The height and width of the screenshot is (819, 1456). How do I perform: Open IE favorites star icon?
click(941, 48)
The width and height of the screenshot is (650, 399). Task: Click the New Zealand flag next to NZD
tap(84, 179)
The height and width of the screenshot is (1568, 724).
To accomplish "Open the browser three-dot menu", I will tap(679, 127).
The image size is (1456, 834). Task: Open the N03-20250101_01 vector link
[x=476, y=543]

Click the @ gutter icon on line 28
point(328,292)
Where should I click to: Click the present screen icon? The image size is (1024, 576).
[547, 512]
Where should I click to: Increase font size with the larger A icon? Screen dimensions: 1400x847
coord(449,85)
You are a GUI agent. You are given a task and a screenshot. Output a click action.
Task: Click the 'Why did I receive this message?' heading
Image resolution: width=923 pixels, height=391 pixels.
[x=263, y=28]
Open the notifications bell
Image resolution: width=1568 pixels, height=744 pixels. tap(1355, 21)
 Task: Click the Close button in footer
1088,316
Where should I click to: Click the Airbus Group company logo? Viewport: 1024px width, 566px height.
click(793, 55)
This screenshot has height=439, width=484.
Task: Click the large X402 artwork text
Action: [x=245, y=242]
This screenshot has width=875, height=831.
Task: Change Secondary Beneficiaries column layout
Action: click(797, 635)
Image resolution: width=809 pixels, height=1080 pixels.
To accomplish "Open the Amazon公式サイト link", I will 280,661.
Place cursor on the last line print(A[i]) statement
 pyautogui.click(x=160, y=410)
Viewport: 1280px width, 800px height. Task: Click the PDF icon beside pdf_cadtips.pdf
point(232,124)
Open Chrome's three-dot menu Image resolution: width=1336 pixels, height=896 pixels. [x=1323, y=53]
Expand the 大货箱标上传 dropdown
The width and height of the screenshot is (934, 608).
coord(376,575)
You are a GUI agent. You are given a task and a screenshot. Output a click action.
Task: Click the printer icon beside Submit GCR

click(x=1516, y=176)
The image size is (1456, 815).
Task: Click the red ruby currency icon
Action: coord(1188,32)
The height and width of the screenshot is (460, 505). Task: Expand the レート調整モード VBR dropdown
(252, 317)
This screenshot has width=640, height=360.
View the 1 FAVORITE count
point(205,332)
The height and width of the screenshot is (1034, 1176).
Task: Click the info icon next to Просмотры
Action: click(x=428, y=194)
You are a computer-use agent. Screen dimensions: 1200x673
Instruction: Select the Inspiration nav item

> Goal of the exercise
Count the lines above that contain the word "dropdown" and give only the number.

> Solution
2